▶ _Try it_
Turn the material into a numbered list, starting at the line that has "Locate an element on the screen. The width" and ending after the line that has "wifi-icon is located". Skip blank lines and leave the pictures out.

▶ _Task material_
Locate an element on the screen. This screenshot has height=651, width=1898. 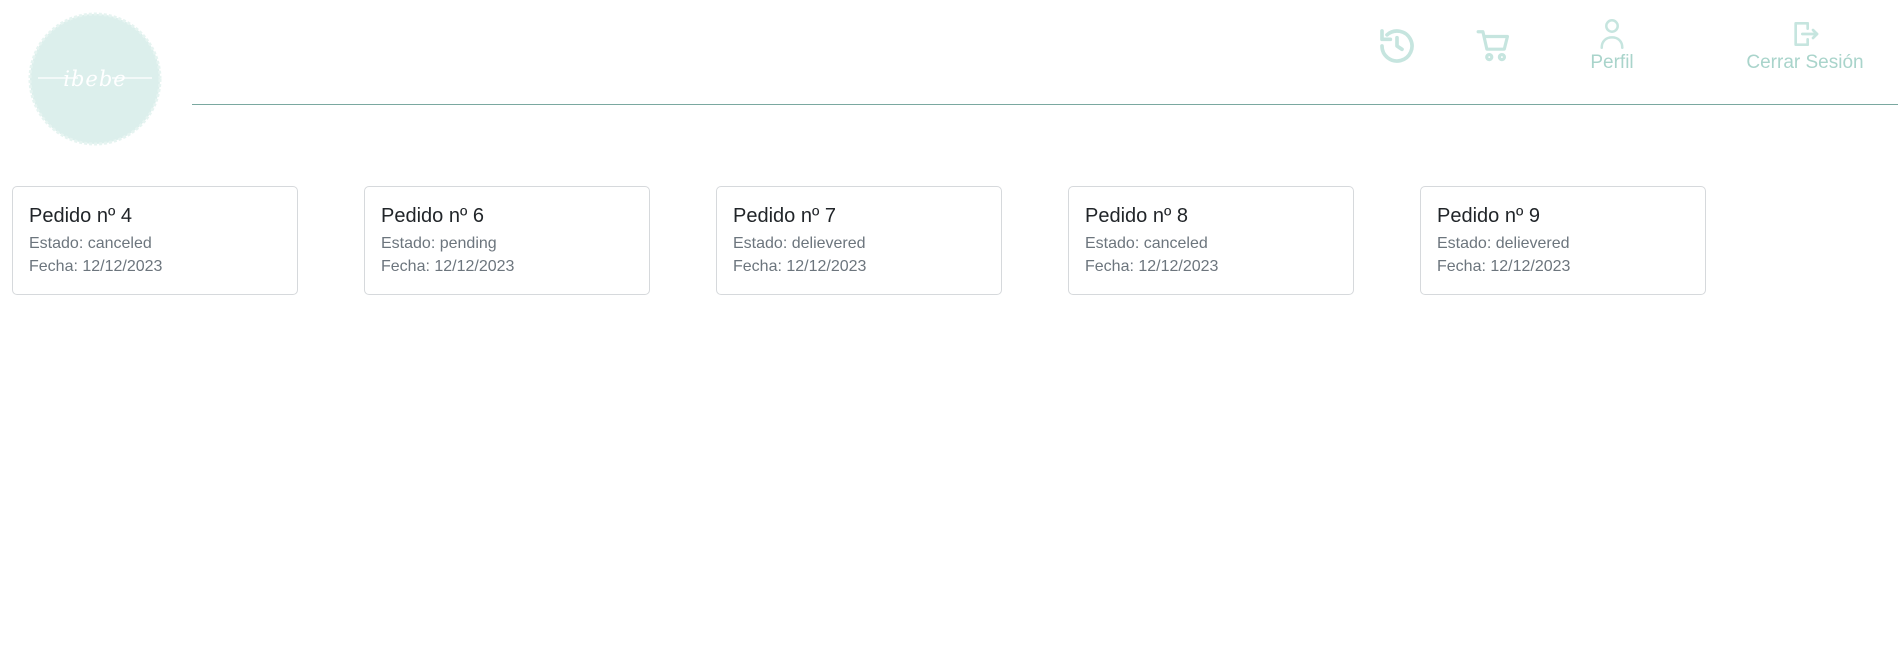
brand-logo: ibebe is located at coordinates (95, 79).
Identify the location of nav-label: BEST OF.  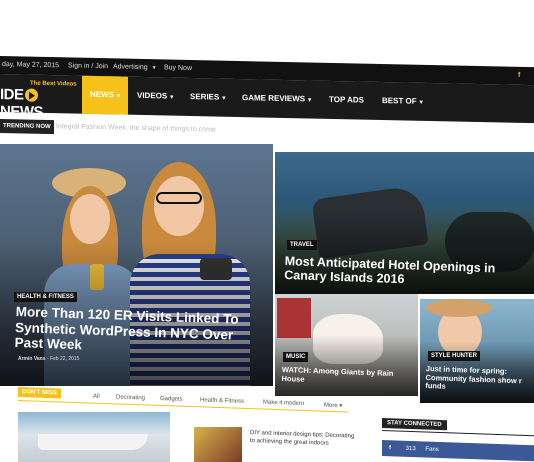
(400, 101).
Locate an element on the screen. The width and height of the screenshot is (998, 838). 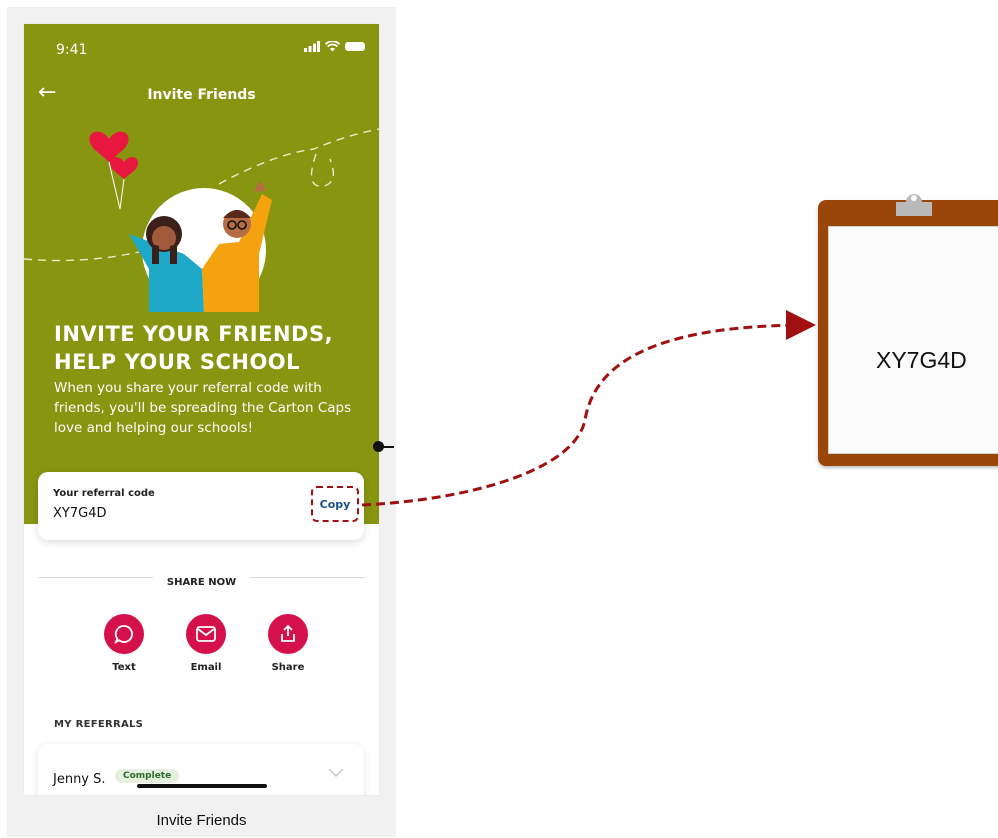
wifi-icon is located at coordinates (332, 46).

---

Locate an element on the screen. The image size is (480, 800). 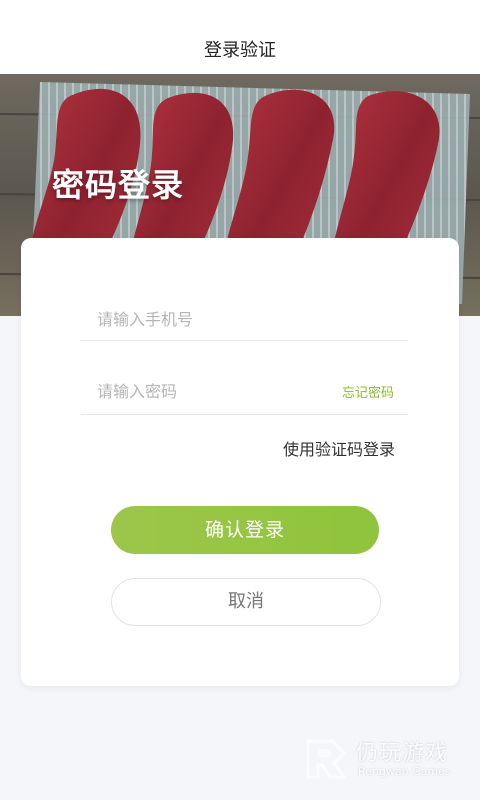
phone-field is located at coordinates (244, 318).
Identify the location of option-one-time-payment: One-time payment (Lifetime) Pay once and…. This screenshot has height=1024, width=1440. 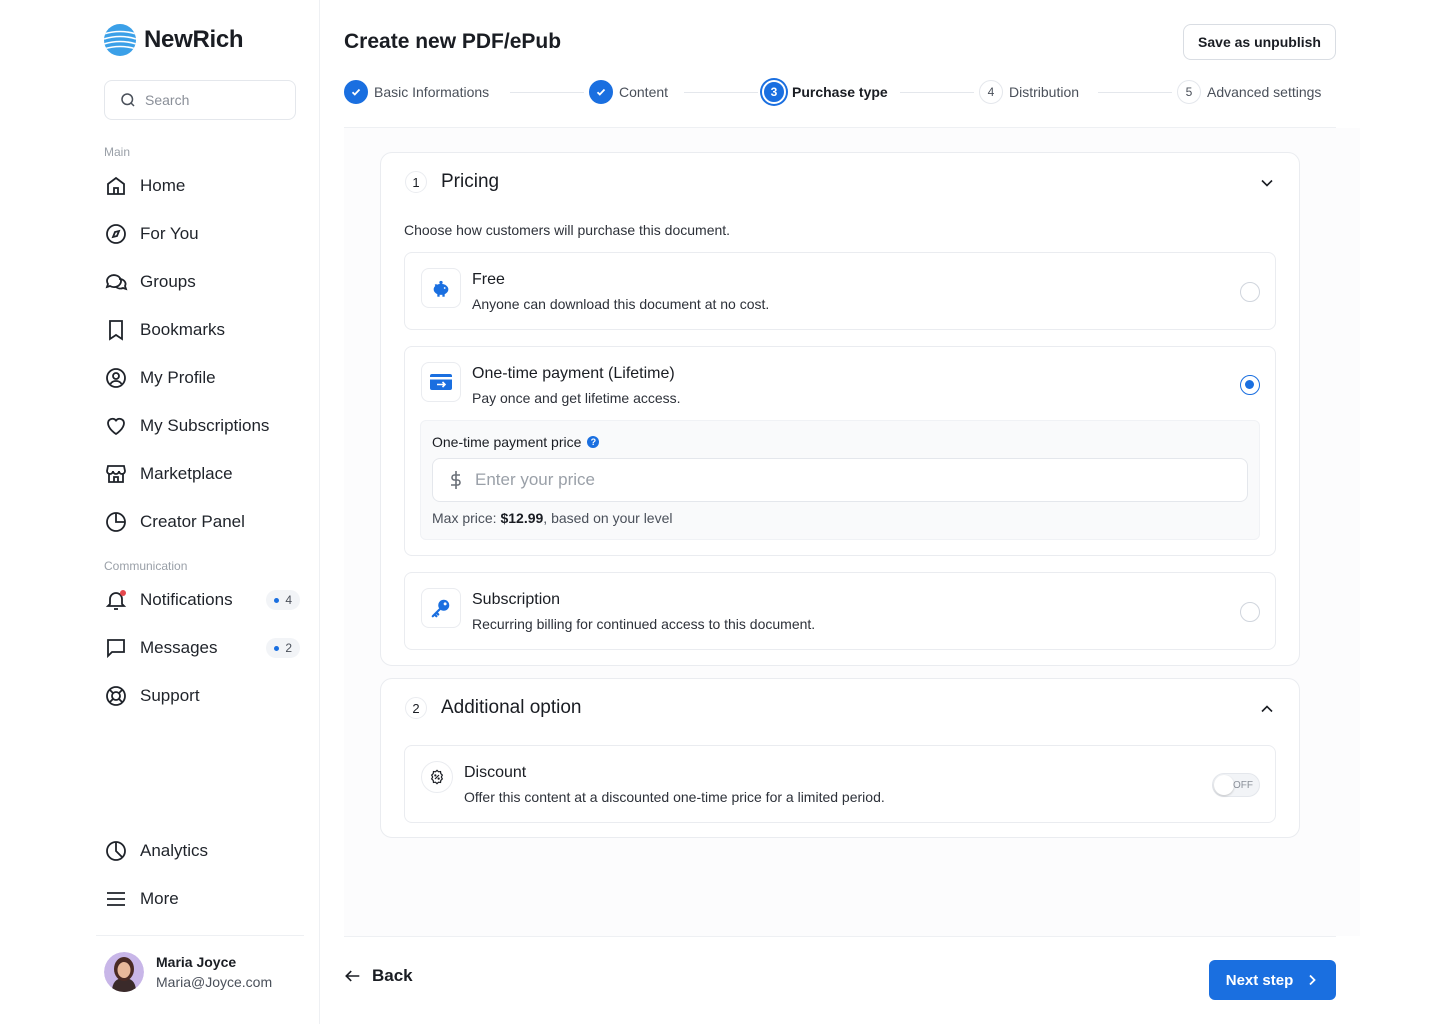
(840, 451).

▶ _Solution to the problem_
1. Locate an element on the screen. The width and height of the screenshot is (998, 838). 
2. wifi-icon is located at coordinates (332, 46).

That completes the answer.